_Исходный текст_.

Мюллер Катарина Жорж: другие произведения.

Однажды в стране северной

Сервер "Заграница": [Регистрация] [Найти] [Рейтинги] [Обсуждения] [Новинки] [Помощь]
  • Комментарии: 2, последний от 09/07/2004.
  • © Copyright Мюллер Катарина Жорж (na3829@fen-net.de)
  • Обновлено: 08/07/2004. 9k. Статистика.
  • Очерк: Финляндия
  • Оценка: 6.00*4  Ваша оценка:
  • Аннотация:
    Почему в Скандинавии больше патриотов Израиля, чем в самом Израиле? Рассказ о христианах, видящих смысл своей жизни в помощи каждому еврею. Просто так, ни за что ни про что.

  •    "Из страны северной придут они в свою землю..."
      
       Пророчество Исайи
      
      
       Финский флаг - белый с голубым, израильский тоже. Когда они в своем миниатюрном варианте вместе стоят в вазе с вечнозелеными ветками на амвонах церквей, подобных этой, они кажутся вполне равной, и поэтому красивой парой. (Назвать подобные заведения церквами в нашем полном смысле этого слова вообще-то нельзя). Финны - молодцы. Не каждому даже в теперешней свободной Европе хватит мужества объявить, к примеру, пятидесятников или единственников церковью, а не сектой. То есть, выражаясь мирским языком, позволить еретикам списывать свои пожертвования с общих, государственных налогов.
       Язык здесь пока еще финский, по мере движения на запад он будет постепенно исчезать; гордое шведское шестипроцентное население в силу исторических причин будет упорно игнорировать недавно народившийся лозунг-ответ: "Suomessa puhuttaan suomea". Но сейчас Маркку говорит по-фински: крепко, размеренно, сочно, заглатывая воздух на каждом первом слоге и выдыхая его лишь к концу предложения, чтобы подвести черту под сказанным...
       "...Погляди, на тех, кого избрал Господь. Много ли там мудрых по плоти? Много ли сильных? Много ли благородных? Он, чтобы посрамить премудрость мира, избрал то, что безумно для мира, слабых и презренных избрал, чтобы посрамить сильных - чтобы никакая плоть не хвалилась перед Богом..." И действительно, на этом острове, отрезанном от всего, нет надобности что-то доказывать, отстаивать свое мнение, ссылаясь на факты или вплетая цитаты. Все это будет только скользить мимо плоскости этой христианской веры, не задевая ее. А она, не желая ничего давить и расплющивать в ответ, просто утихомирит и покроет.

_Данные_.
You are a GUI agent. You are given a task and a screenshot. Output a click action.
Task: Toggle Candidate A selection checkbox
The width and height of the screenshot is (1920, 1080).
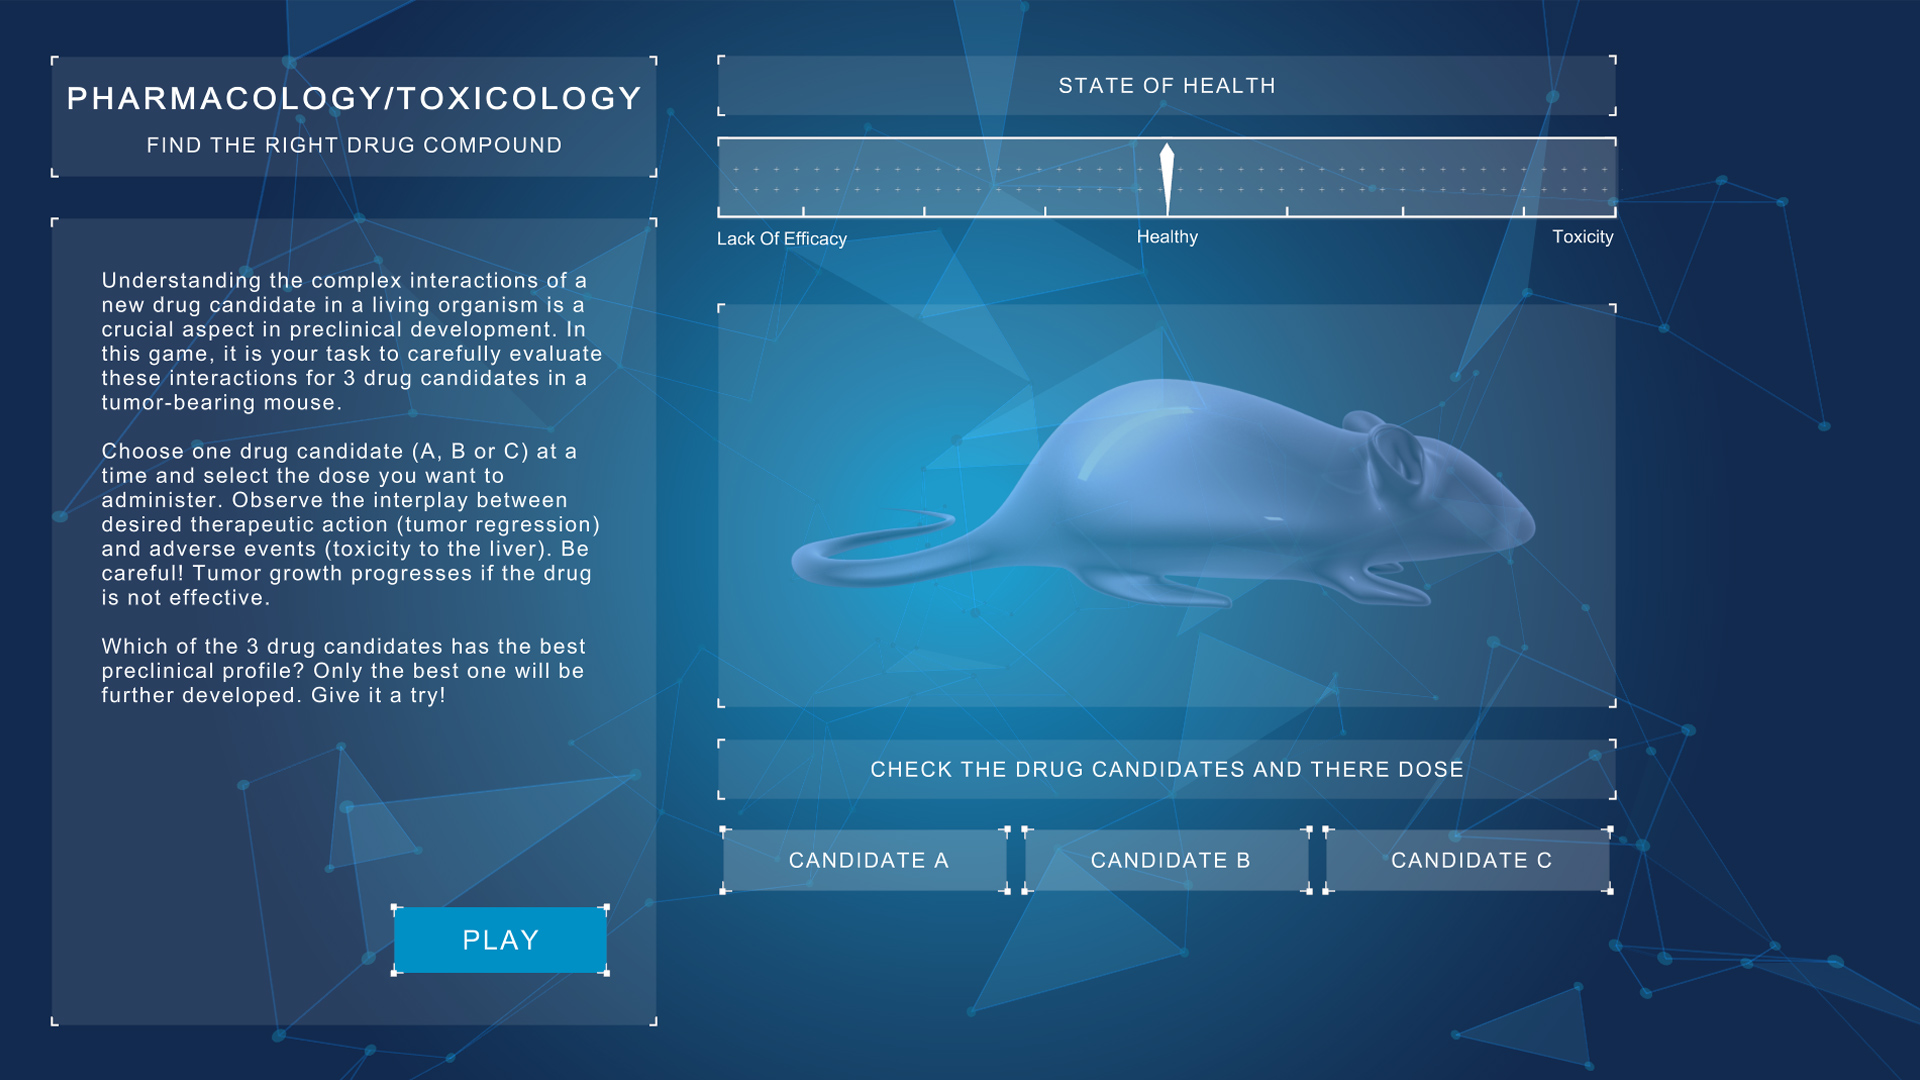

_Задание_. Перескажи очерк о Финляндии в двух предложениях.

_Ответ_. Очерк рассказывает о христианах, видящих смысл жизни в помощи каждому еврею, и о церквях, где на амвоне вместе стоят финский и израильский флаги, а финны решаются признавать пятидесятников церковью, а не сектой. Маркку говорит по-фински, звучат слова о том, что Бог избрал слабых, чтобы посрамить сильных, и на этом острове, отрезанном от всего, вере незачем что-то доказывать.